## [Task description]
Exact reproduction is required for the lines below starting at the line with "Viewport: 1245px width, 558px height." and ending at the line with "Image resolution: width=632", both included. No other lines, and no pictures.

___ Raw data

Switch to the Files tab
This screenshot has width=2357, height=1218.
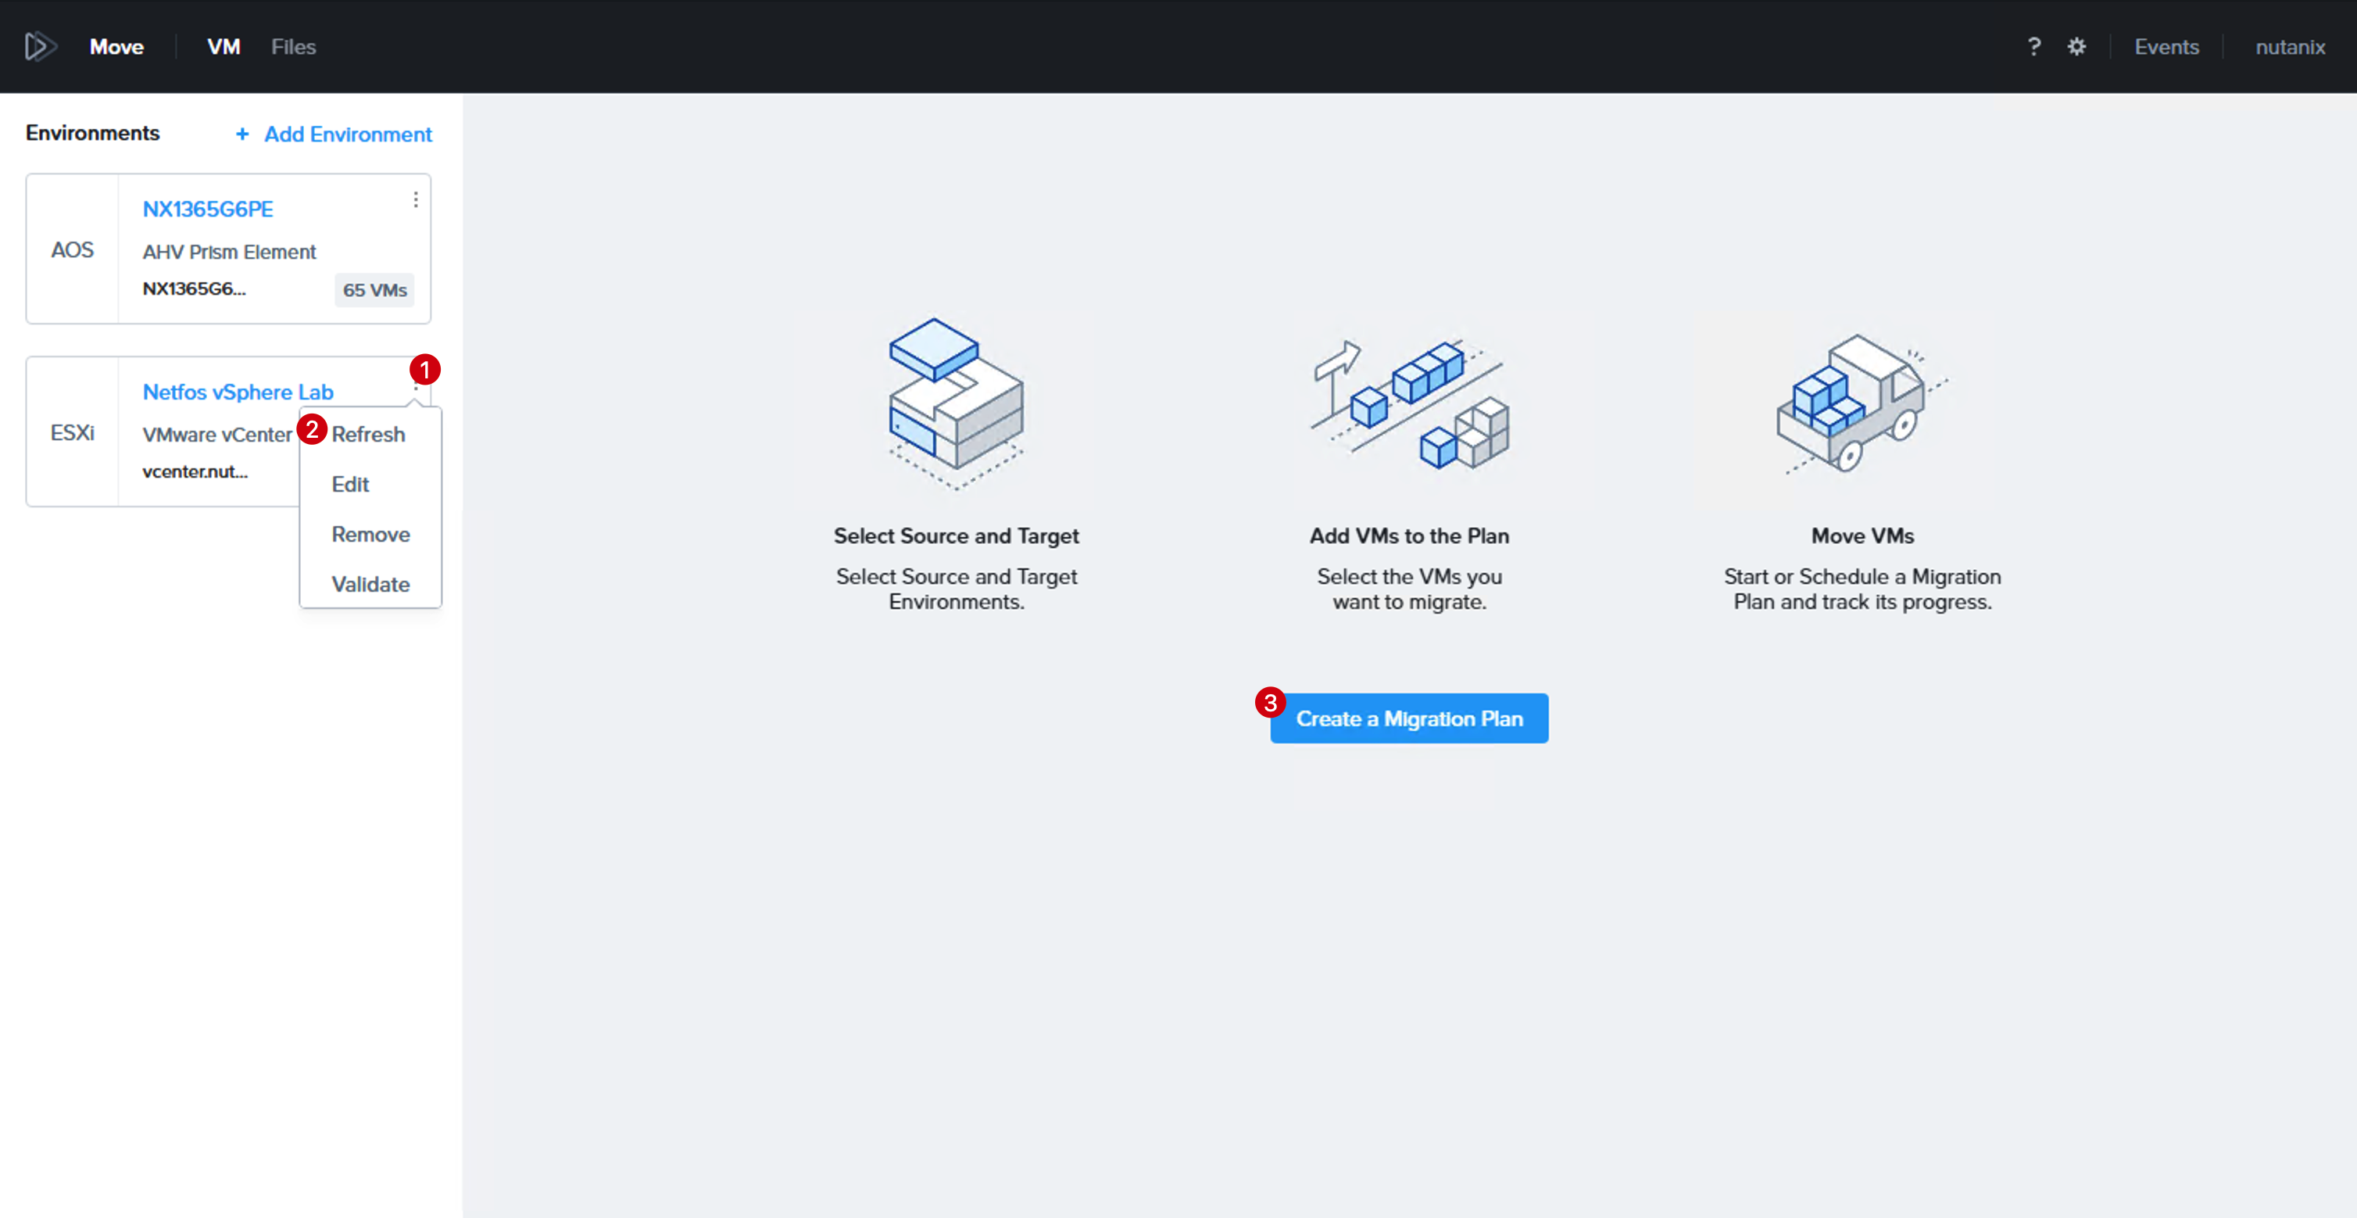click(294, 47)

______
___ Raw data

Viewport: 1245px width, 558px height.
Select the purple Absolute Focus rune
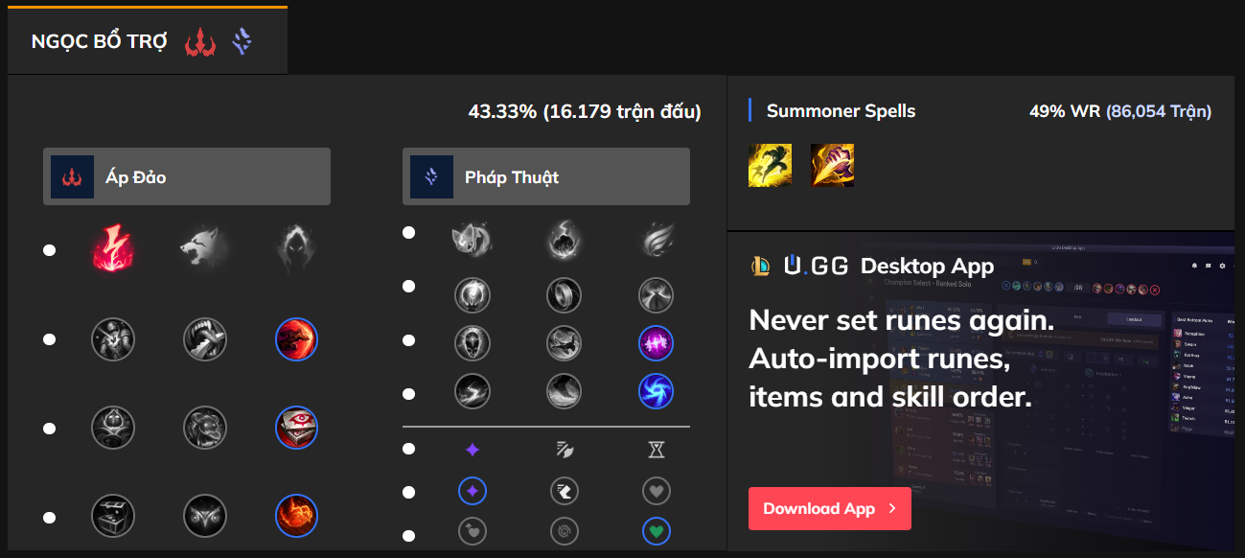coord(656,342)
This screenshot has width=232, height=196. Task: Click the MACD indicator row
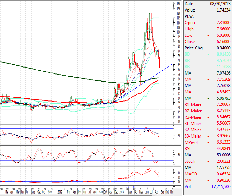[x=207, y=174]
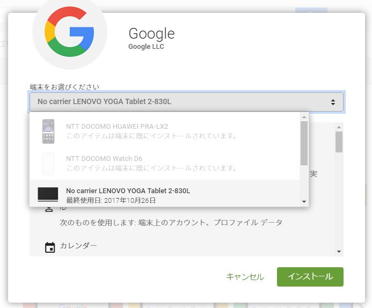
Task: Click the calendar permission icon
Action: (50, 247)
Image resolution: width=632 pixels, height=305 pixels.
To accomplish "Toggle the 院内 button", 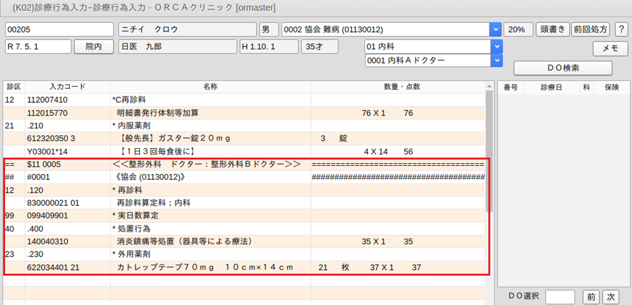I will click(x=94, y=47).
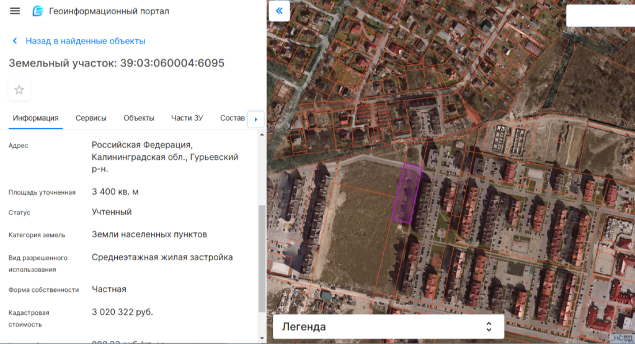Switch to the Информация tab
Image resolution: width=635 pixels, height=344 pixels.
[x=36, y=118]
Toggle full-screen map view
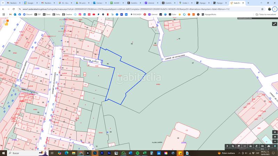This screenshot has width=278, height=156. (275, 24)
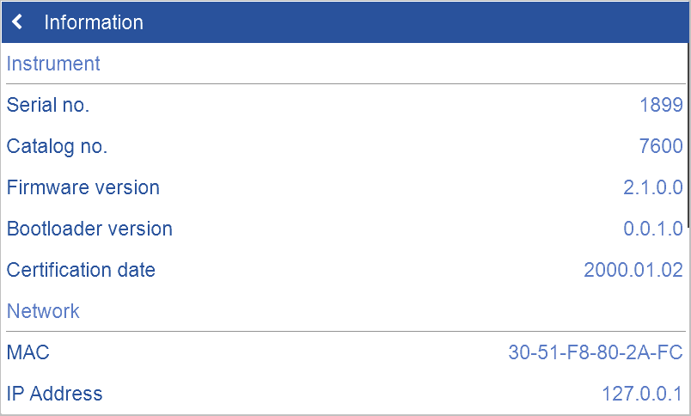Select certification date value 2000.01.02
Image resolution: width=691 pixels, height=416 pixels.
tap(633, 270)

______

## [Finished exercise]
Viewport: 1245px width, 558px height.
Select the purple Absolute Focus rune
coord(656,342)
This screenshot has width=232, height=196. Task: Click the MACD indicator row
[x=207, y=174]
Task: Click the calendar permission icon
Action: (50, 247)
Image resolution: width=632 pixels, height=305 pixels.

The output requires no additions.